Start of RAW DATA

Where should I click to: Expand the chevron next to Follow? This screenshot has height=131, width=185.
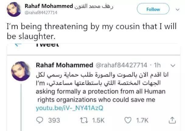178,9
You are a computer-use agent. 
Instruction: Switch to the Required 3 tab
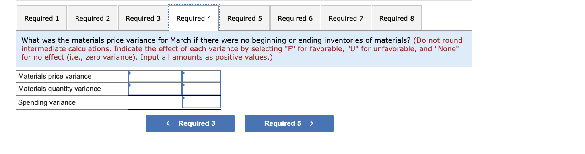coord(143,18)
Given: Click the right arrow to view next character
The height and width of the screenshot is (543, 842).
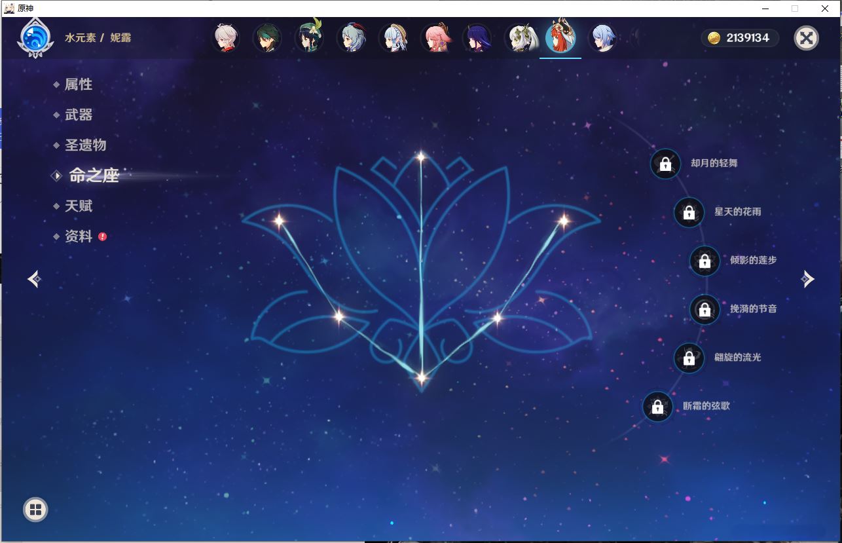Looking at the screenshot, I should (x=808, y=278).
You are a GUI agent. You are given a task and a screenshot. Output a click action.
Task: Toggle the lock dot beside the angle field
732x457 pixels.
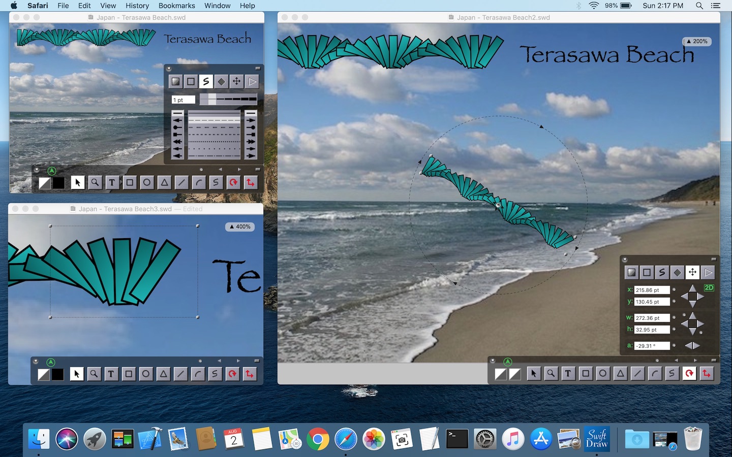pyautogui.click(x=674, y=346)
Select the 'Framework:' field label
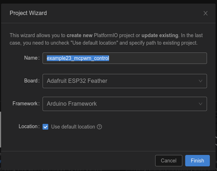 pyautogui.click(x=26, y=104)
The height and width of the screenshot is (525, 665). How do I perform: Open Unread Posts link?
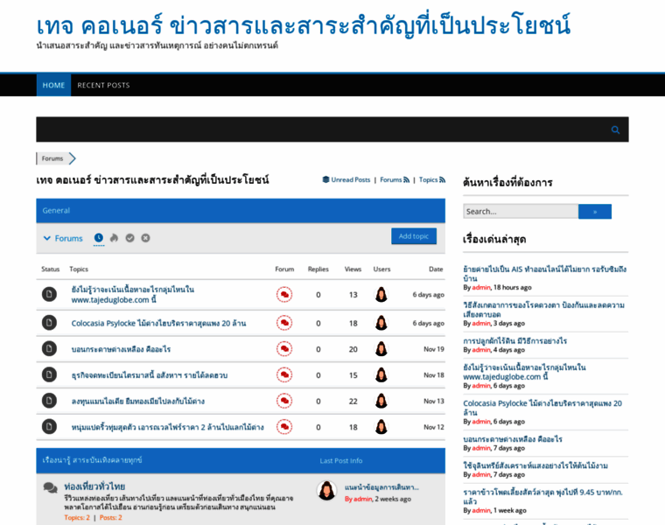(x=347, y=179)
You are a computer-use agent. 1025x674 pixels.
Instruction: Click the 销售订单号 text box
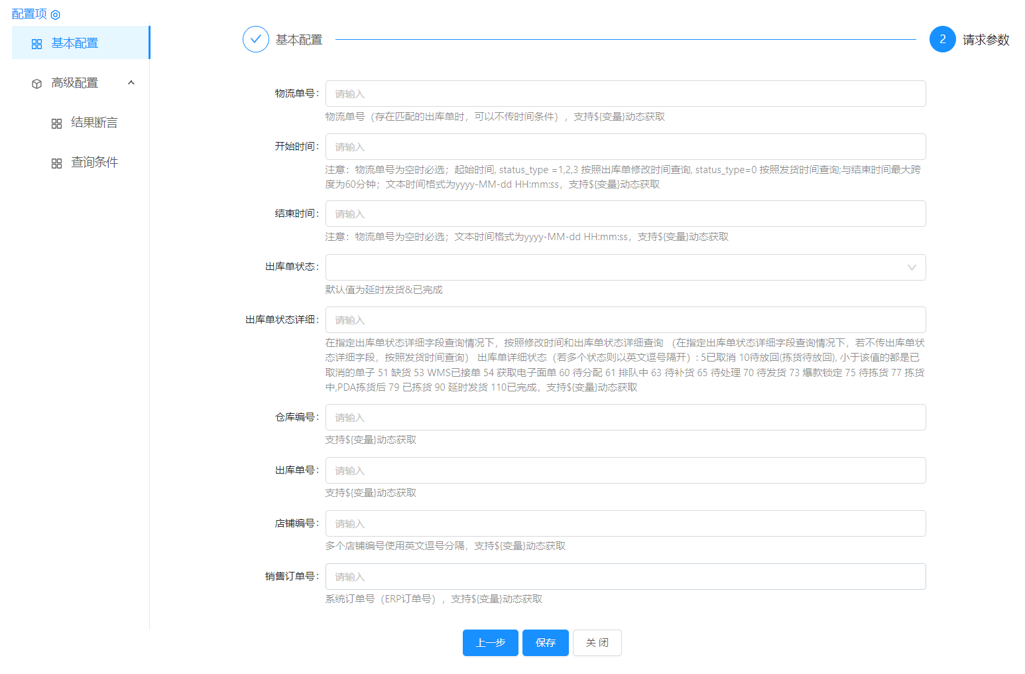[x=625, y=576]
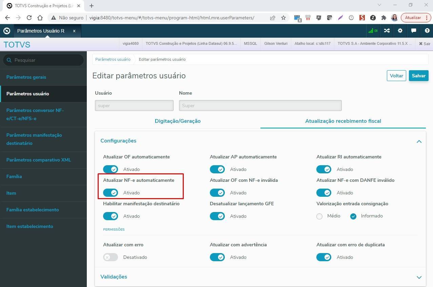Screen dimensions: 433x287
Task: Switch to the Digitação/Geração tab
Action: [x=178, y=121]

End of RAW DATA
Start of RAW DATA

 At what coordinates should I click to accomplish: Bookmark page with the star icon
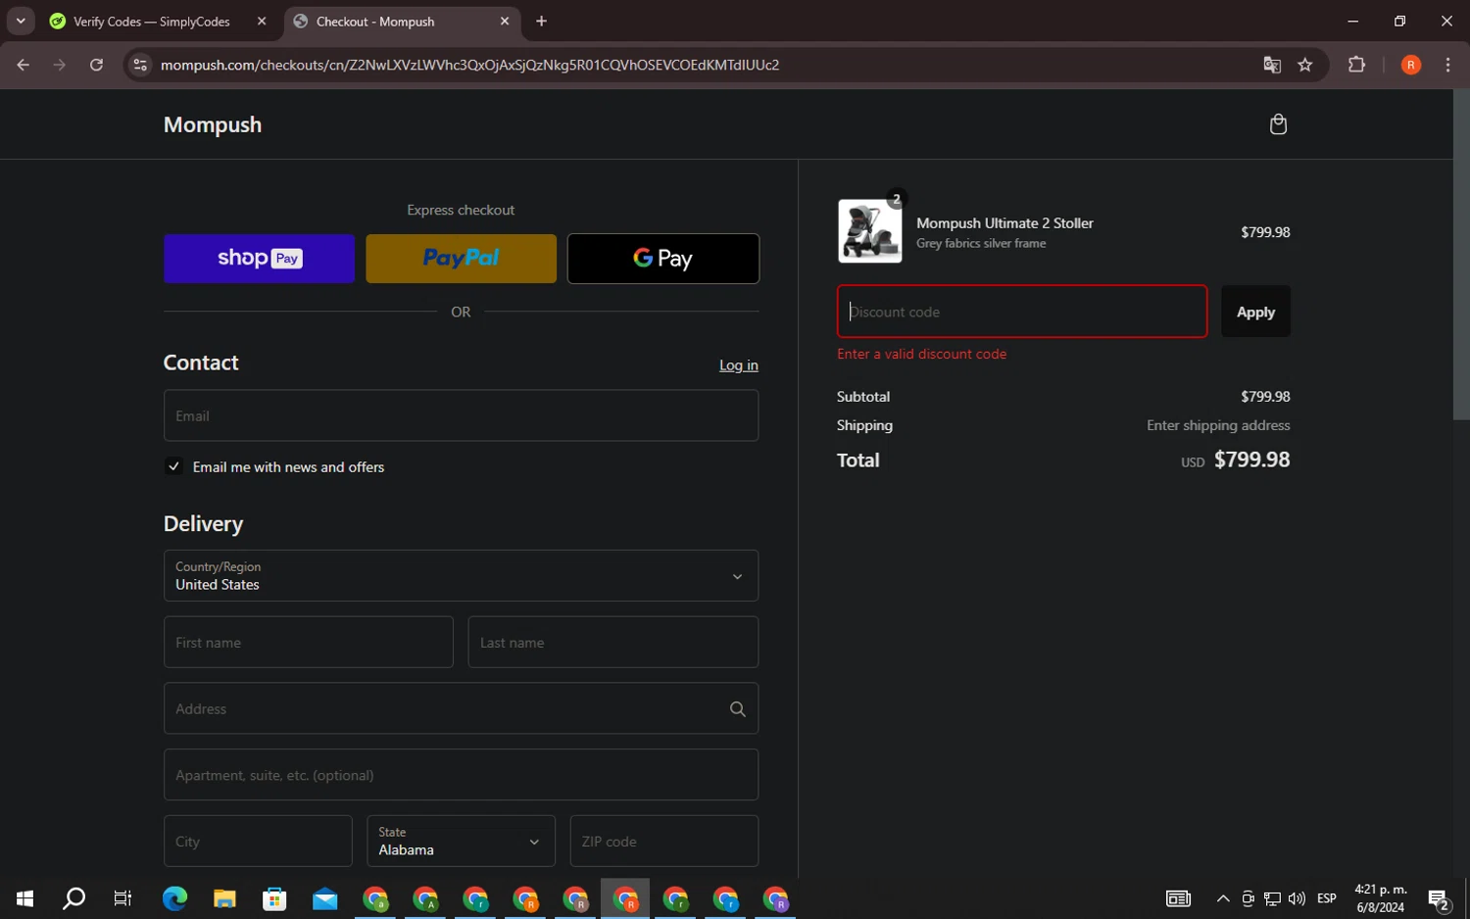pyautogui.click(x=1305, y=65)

End of RAW DATA

• THE PROBLEM:
Check each line of the records for "computer" and copy the ones that contain it.

• WRITTEN RESPONSE:
You are a computer-use agent. 
You are a computer-use agent. 1025x674 pixels.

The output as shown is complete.